WHAT YOU WILL DO.
1) In the hospital quality methodology, what share of the index comes from the rate of preventable hospitalizations?
2) Carry the hospital quality methodology forward from its final sentence.

[Opening EXTRACT TO READ section]

To determine the cities where you don’t want to get sick, 24/7 Tempo created an index evaluating hospital quality using data for U.S. metropolitan statistical areas from the Centers for Medicare and Medicaid Services (CMS) and County Health Rankings, an annual analysis produced by the Robert Wood Johnson Foundation and University of Wisconsin Population Health Institute joint program. The index measures three sets of indicators: 30-day mortality rates after hospital admittance, 30-day readmission rates, and preventable hospitalizations. Mortality and readmission rates each make up 42.1% of the index, and the rate of preventable hospitalizations makes up the remaining 15.8%.
The CMS produces statistics on numerous health measures for more than 4,000 Medicare-certified hospitals in the country. We grouped hospitals by metropolitan areas and aggregated the hospital data to the metropolitan statistical area level.
We calculated a weighted average of 30-day mortality rates for heart attacks, chronic obstructive pulmonary disease (COPD), coronary artery bypass grafting (CABG), heart failure, pneumonia, and stroke patients to find the average percentage of people who died within 30 days of being admitted to a hospital. The CMS adjusted the mortality measures for differences in risk variables such as age, comorbidities — the presence of multiple ailments for a given patient — and patient frailty. CMS estimates the data for 30-day mortality by each condition per hospital from Medicare patients.

[Closing EXTRACT TO READ section]
[Opening RECORDED DATA section]

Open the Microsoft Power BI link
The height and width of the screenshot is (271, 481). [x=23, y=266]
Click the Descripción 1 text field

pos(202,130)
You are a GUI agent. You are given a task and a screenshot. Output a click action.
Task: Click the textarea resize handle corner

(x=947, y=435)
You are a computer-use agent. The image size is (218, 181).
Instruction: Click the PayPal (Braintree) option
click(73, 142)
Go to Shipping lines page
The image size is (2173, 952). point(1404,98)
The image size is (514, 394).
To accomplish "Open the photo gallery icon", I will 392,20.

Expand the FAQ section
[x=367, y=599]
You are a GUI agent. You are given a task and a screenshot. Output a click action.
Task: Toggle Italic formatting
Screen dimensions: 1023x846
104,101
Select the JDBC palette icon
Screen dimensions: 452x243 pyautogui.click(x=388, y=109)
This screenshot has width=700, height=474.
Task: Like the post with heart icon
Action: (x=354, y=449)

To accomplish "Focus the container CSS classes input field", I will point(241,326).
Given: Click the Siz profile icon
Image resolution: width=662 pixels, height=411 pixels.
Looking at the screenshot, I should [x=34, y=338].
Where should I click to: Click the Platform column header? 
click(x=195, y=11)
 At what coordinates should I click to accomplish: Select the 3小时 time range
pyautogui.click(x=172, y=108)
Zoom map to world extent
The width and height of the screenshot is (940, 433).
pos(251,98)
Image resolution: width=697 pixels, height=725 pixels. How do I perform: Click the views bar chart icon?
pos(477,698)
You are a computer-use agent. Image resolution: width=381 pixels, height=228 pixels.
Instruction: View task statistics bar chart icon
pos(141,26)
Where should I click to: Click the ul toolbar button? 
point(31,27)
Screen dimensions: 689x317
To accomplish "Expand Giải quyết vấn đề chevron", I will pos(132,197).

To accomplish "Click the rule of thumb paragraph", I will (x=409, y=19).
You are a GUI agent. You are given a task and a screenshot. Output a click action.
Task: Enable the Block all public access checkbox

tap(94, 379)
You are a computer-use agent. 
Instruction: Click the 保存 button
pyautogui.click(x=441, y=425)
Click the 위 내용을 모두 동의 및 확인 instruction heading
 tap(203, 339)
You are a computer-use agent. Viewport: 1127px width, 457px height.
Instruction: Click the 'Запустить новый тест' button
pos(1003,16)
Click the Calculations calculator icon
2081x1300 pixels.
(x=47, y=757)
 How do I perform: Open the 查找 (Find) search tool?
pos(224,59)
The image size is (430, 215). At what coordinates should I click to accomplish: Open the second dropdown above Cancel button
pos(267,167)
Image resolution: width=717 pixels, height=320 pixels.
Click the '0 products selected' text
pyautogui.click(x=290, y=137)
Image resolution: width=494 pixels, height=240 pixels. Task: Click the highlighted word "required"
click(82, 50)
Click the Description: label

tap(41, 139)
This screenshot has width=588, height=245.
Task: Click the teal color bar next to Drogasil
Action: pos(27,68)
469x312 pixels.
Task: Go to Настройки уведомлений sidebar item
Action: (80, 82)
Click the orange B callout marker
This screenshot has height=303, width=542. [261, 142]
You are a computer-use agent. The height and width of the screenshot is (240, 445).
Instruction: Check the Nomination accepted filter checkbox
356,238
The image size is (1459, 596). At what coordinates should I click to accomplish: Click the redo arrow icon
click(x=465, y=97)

[Closing RECORDED DATA section]

OUTPUTS BY TASK.
1) 15.8%

2)
The readmission rate measure estimates unplanned readmission to an acute care hospital within 30 days of being discharged from a hospital for Medicare beneficiaries 65 or older. Patients may have an unplanned readmission for any reason.
Preventable hospitalization is a measure of the share of hospitalizations for conditions that could have been treated at outpatient or ambulatory care facilities — often referred to as the preventable hospitalization rate. This measure counts hospitalizations for conditions such as asthma, dehydration, or hypertension per 1,000 Medicare enrollees. This data is from the 2019 CHR report.
Income figures are one-year estimates from the U.S. Census Bureau’s 2019 American Community Survey. Population figures are from the Census Bureau’s Population Projections program and are estimates for July 2019. Data on the share of residents living in urban and rural areas comes from the Census Bureau’s 2010 decennial census.
Measures of individual health behaviors and outcomes, including obesity, smoking rates, and sedentary lifestyles, also come from CHR.